The particular sensitivities which surround wearable tech arise from the fact that much of the data being collected is of a very sensitive nature, for example health and location data.

Mike Llewellyn, associate at international law firm Olswang, identifies two concerns: “Firstly, where categories of data are being collected which are not strictly necessary to perform the functionalities of the wearable, and secondly, where companies use data that’s required for performing the functionalities of the wearable for other means, including their own commercial purposes, as well as making this data available to third parties.”


Consumer awareness

From a legal perspective, Mr Llewellyn says: “It’s important to ensure the consumer is aware of the categories of data that are being collected, how it’s being used and the extent to which these are necessary.” This, he says, empowers the consumer to make informed decisions about their data.

But there are guidelines. Wearable devices must comply with UK data protection laws, such as the Data Protection Act. This means that only relevant data should be collected, and this information should then be stored securely and deleted when no longer required. Companies developing wearables must also be transparent with users about what type of personal detail will be gathered and how it will be used.

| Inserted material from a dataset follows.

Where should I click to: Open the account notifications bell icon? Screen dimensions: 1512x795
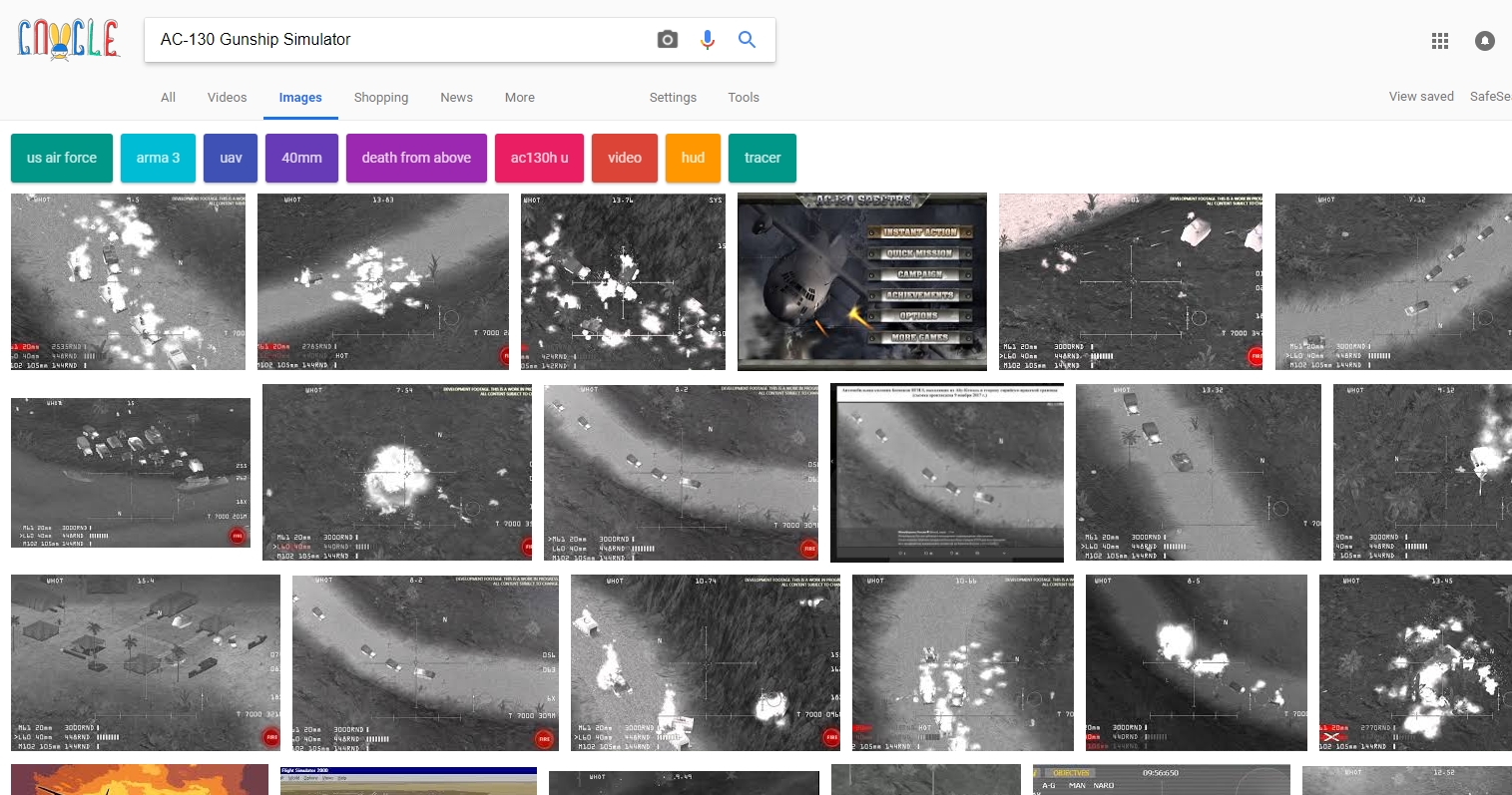1484,41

Competing interests need to be balanced, which can be hard when collection and monetisation of data is a crucial aspect of the business model that supports the wearable tech industry

“The ICO [Information Commissioner’s Office] labels ‘personal’ data as anything that can be used to identify an individual, and companies that hold such details face fines of up to £500,000 from the ICO and criminal prosecution if this information is breached or lost,” says Mr Partington. “To avoid facing these serious consequences, companies must ensure they are collecting and processing data in line with the legislation, and have processes in place to keep their customer’s information safe.”

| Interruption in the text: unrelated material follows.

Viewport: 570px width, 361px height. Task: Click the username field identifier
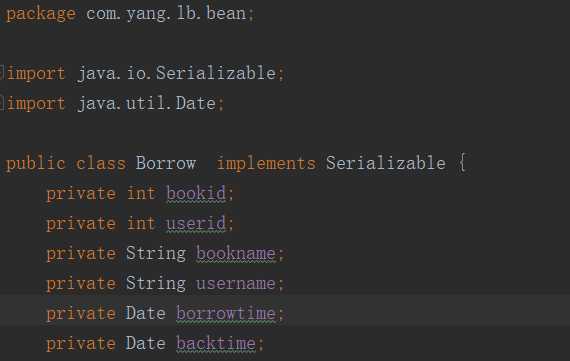[x=236, y=284]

Kolvin Stone, a partner in the technology companies group at international law firm Orrick, warns: “While consumers do have strong rights, these are not absolute and wearable tech companies may use data for their legitimate interests. These often competing interests need to be balanced, which can be hard when collection and monetisation of data is a crucial aspect of the business model that supports the wearable tech industry.”

Mr Huber says it simply comes down to honesty. “Organisations need to be transparent with consumers about what information they have about them, how they plan to use the data and also give the consumer the choice of opting out of any data collection or even better give them some sort of control over it,” he says.

“Gaining their trust in these data exchanges will actually become a competitive advantage and major differentiator as we enter the new phase of more personalised experiences. The best experiences are based on trust, transparency and professionalism, so it is no longer acceptable to sacrifice the privacy of consumers, hoping they won’t notice it.”